== Data listing ==

========================

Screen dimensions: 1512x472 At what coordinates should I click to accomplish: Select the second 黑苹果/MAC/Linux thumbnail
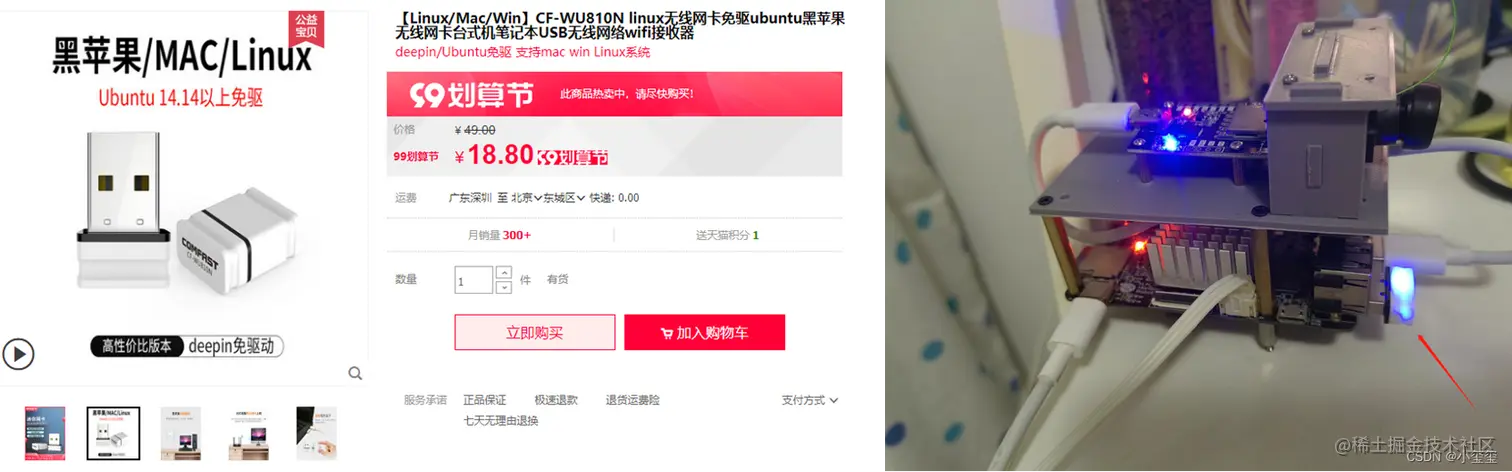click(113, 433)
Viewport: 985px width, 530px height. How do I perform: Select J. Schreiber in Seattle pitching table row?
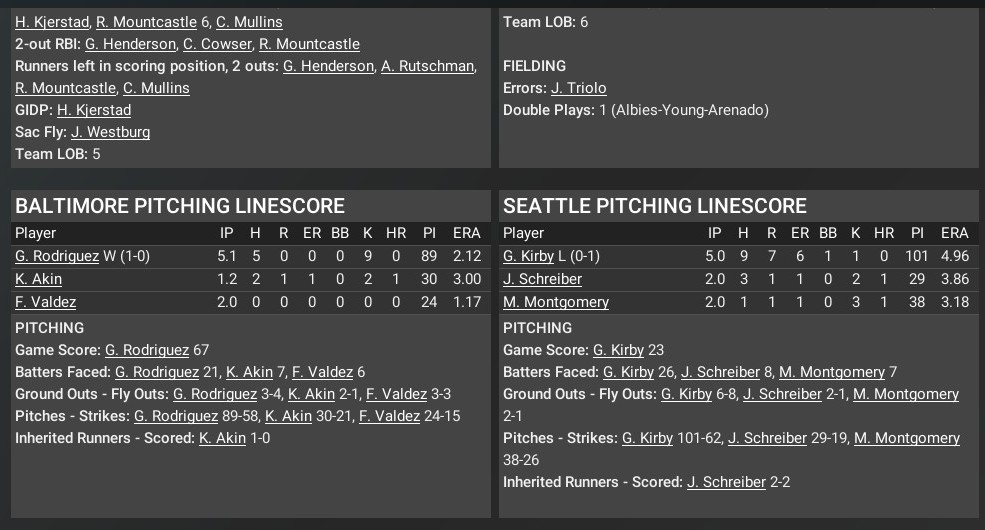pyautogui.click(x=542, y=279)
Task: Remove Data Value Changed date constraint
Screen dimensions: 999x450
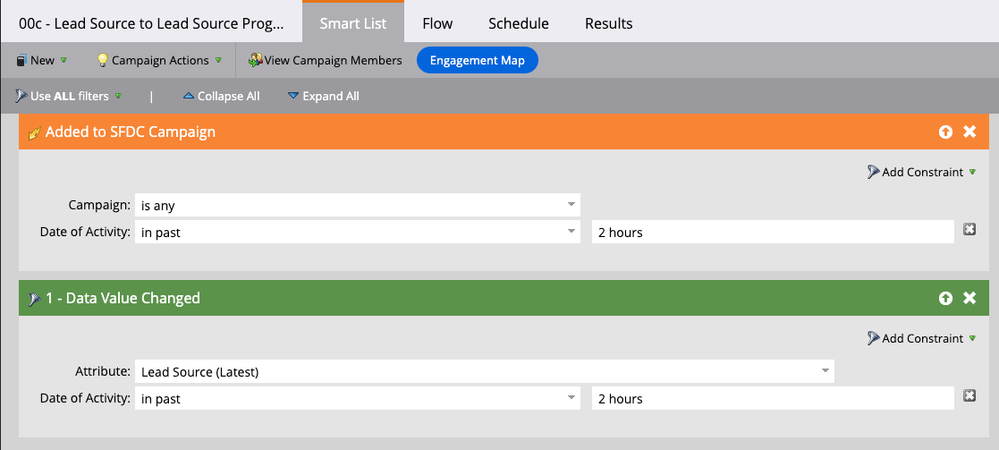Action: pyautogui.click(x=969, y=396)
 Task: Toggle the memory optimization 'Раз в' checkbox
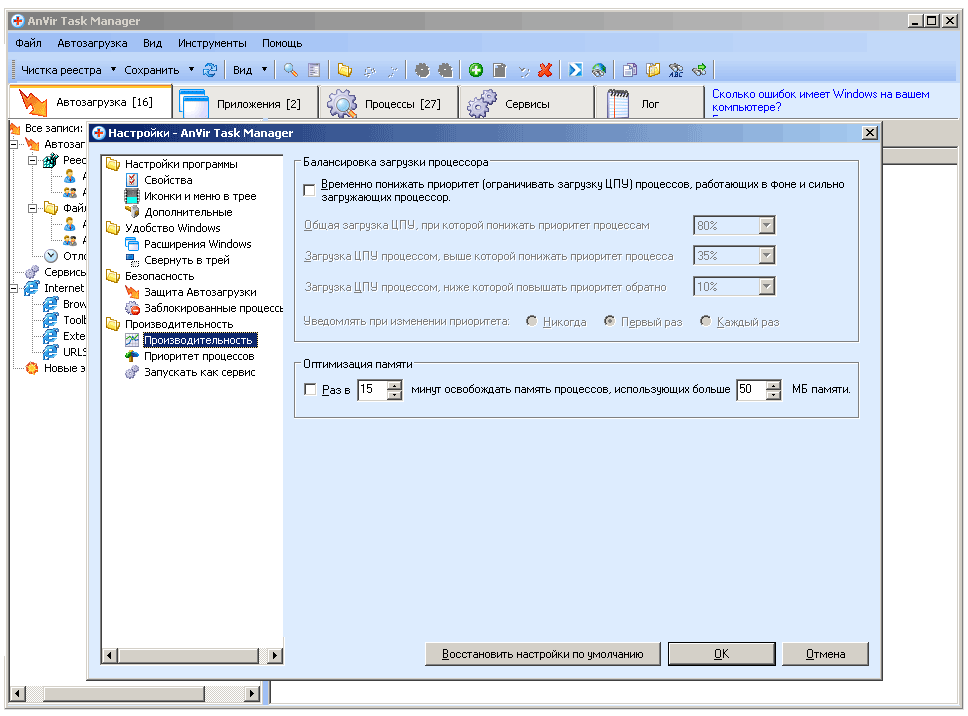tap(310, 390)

========================

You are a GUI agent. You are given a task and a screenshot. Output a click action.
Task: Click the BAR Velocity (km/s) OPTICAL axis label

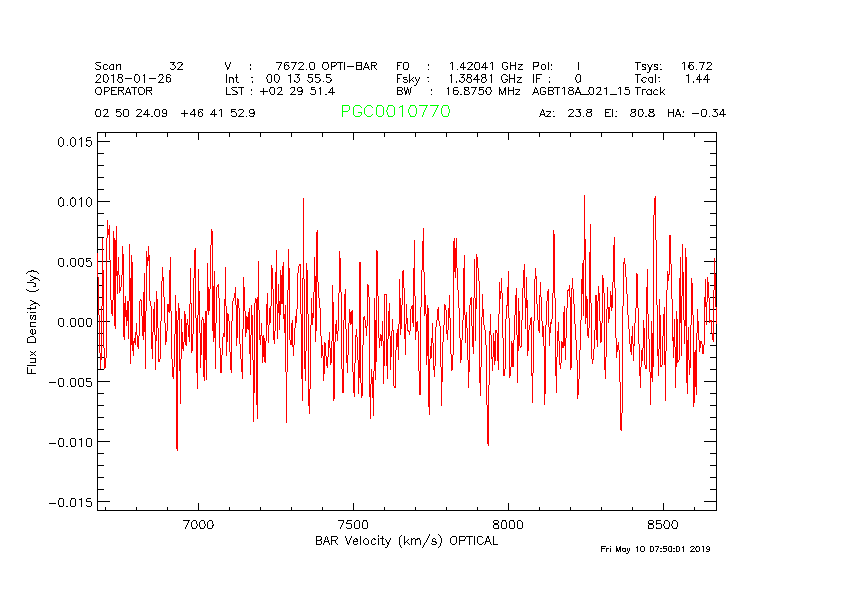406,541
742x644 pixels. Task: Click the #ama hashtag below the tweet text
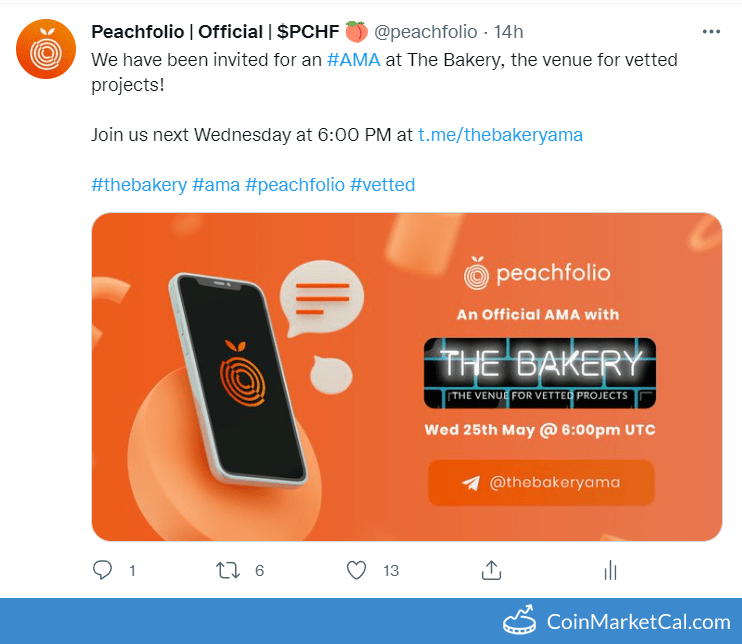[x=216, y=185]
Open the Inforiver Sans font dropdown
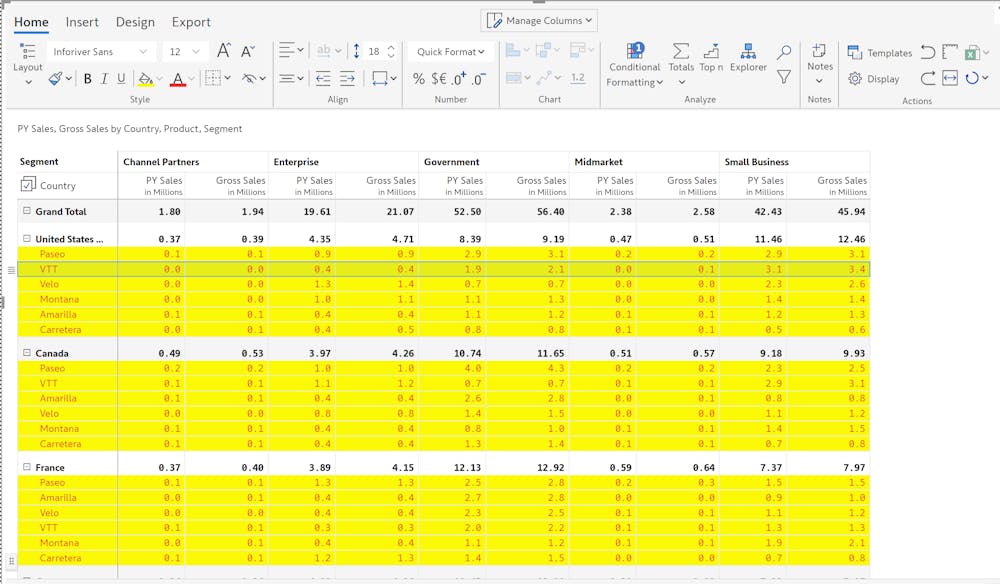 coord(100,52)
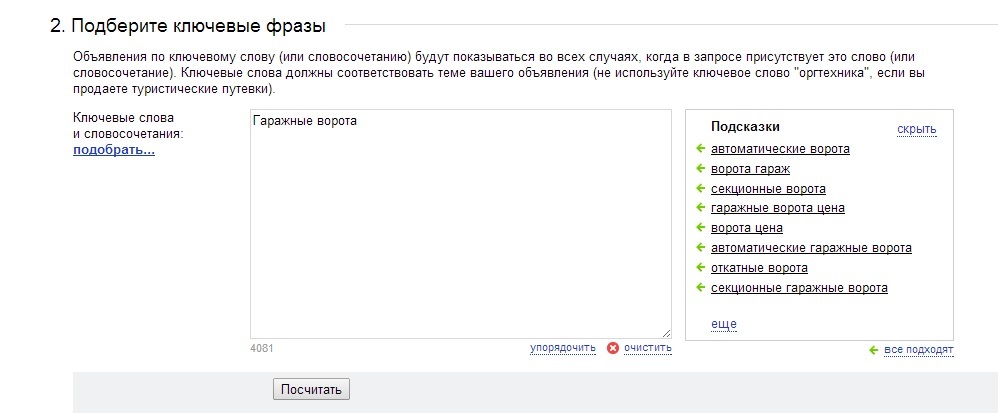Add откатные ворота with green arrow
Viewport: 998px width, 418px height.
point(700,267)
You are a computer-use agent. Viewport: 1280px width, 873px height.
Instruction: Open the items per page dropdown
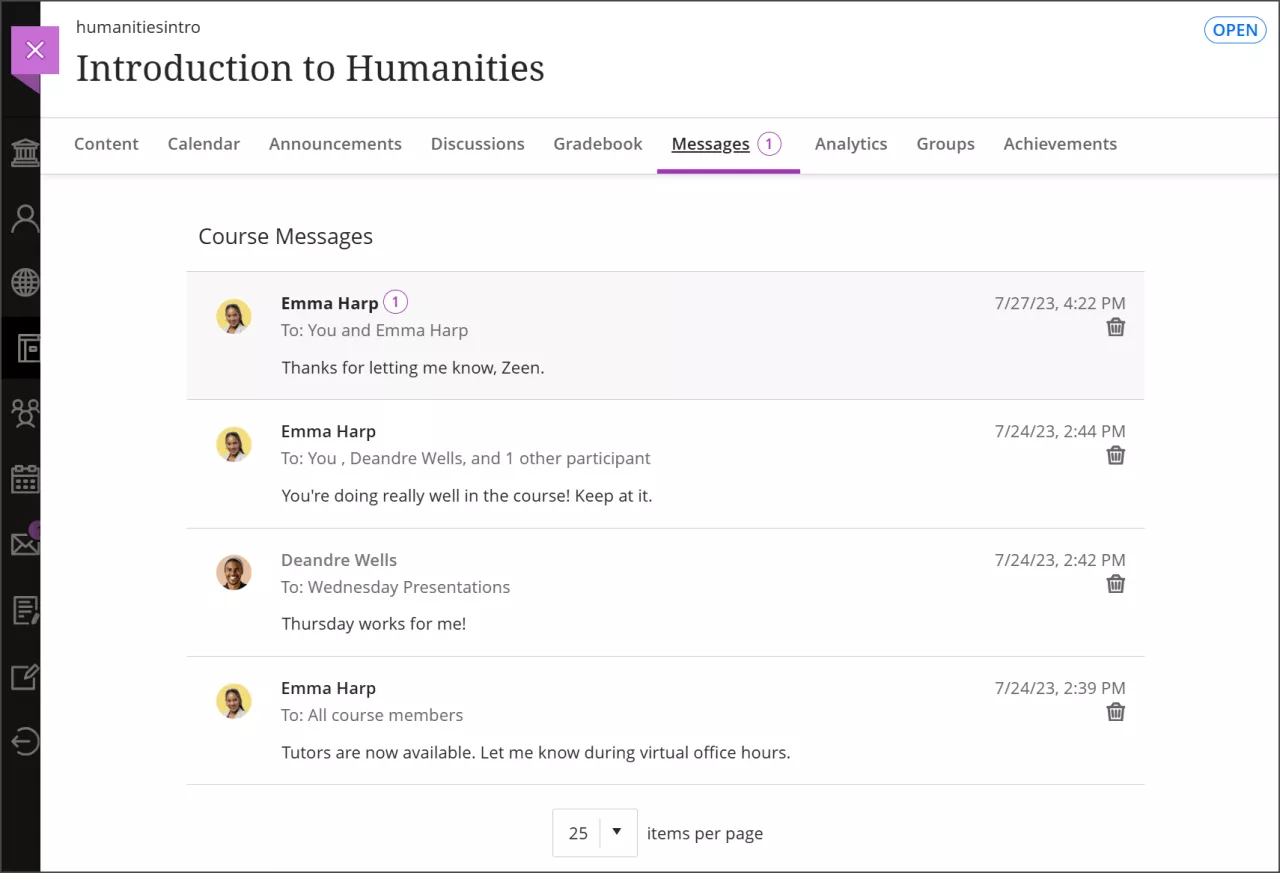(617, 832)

========================

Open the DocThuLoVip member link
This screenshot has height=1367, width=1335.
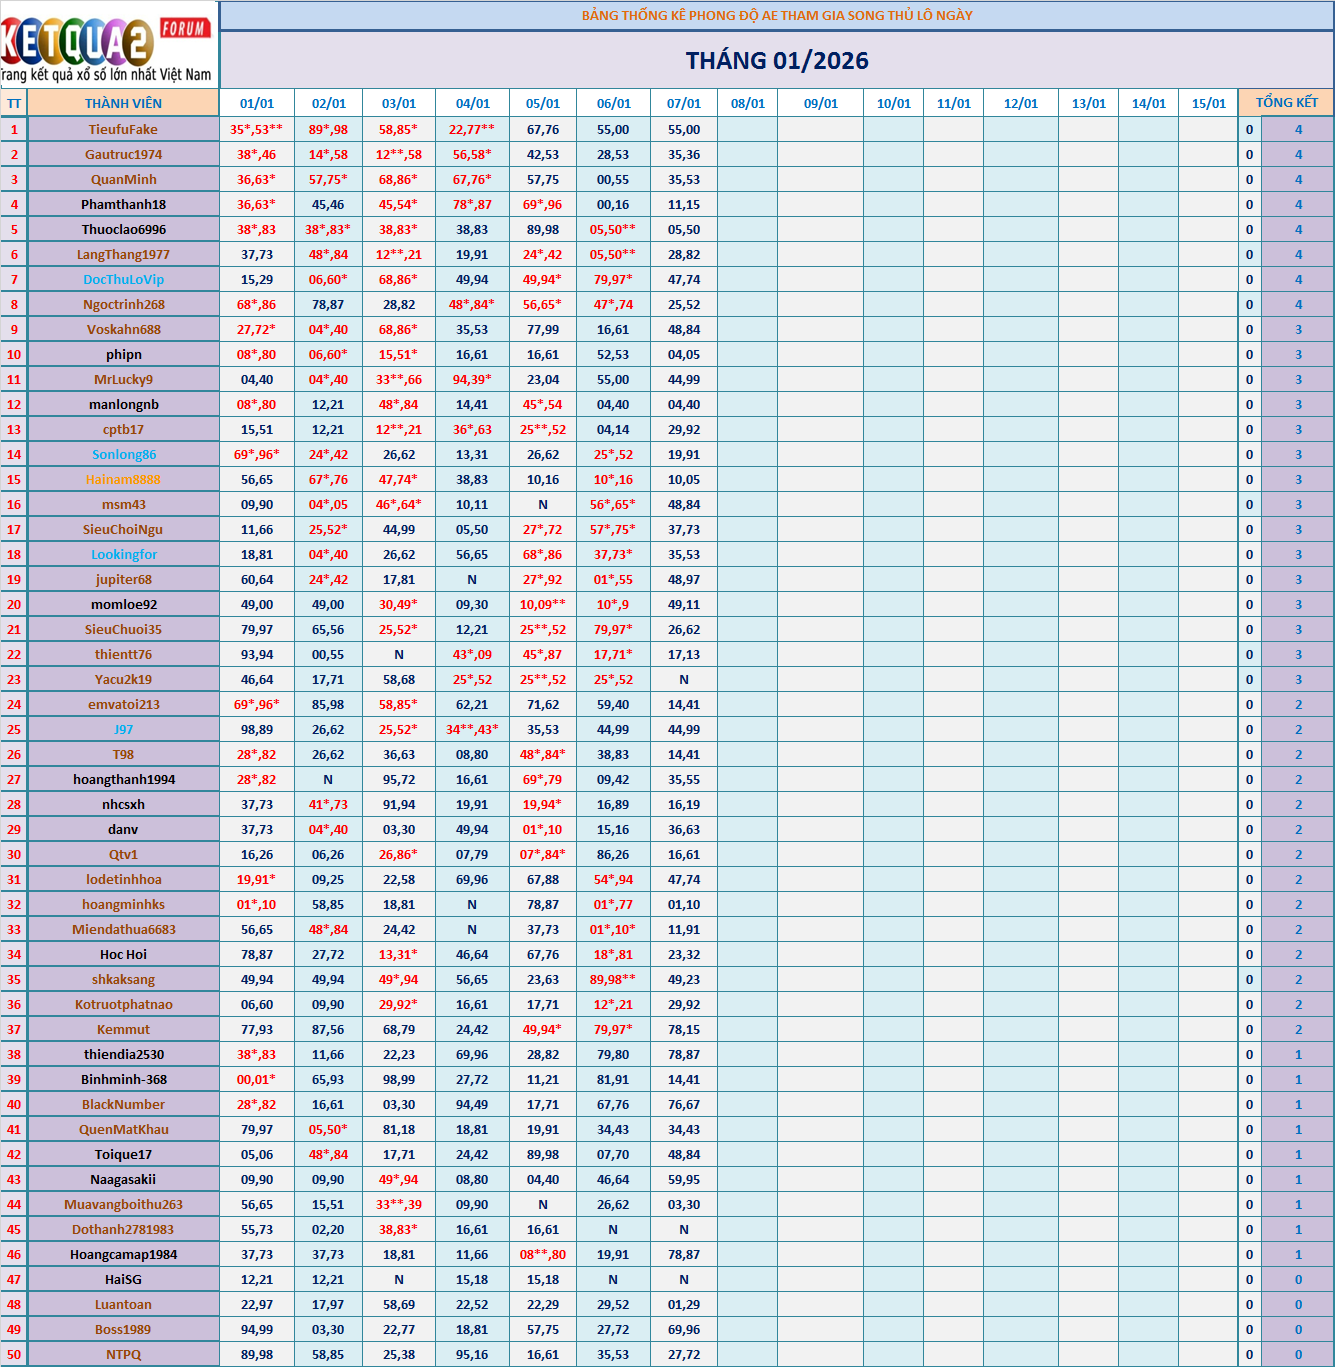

========================

== Exercise instructions ==
Scan the data above and report each line in which "screenshot" is present.

== Answer to this problem ==
You are a GUI agent. You are given a task and a screenshot. Output a click action.
This screenshot has height=1367, width=1335.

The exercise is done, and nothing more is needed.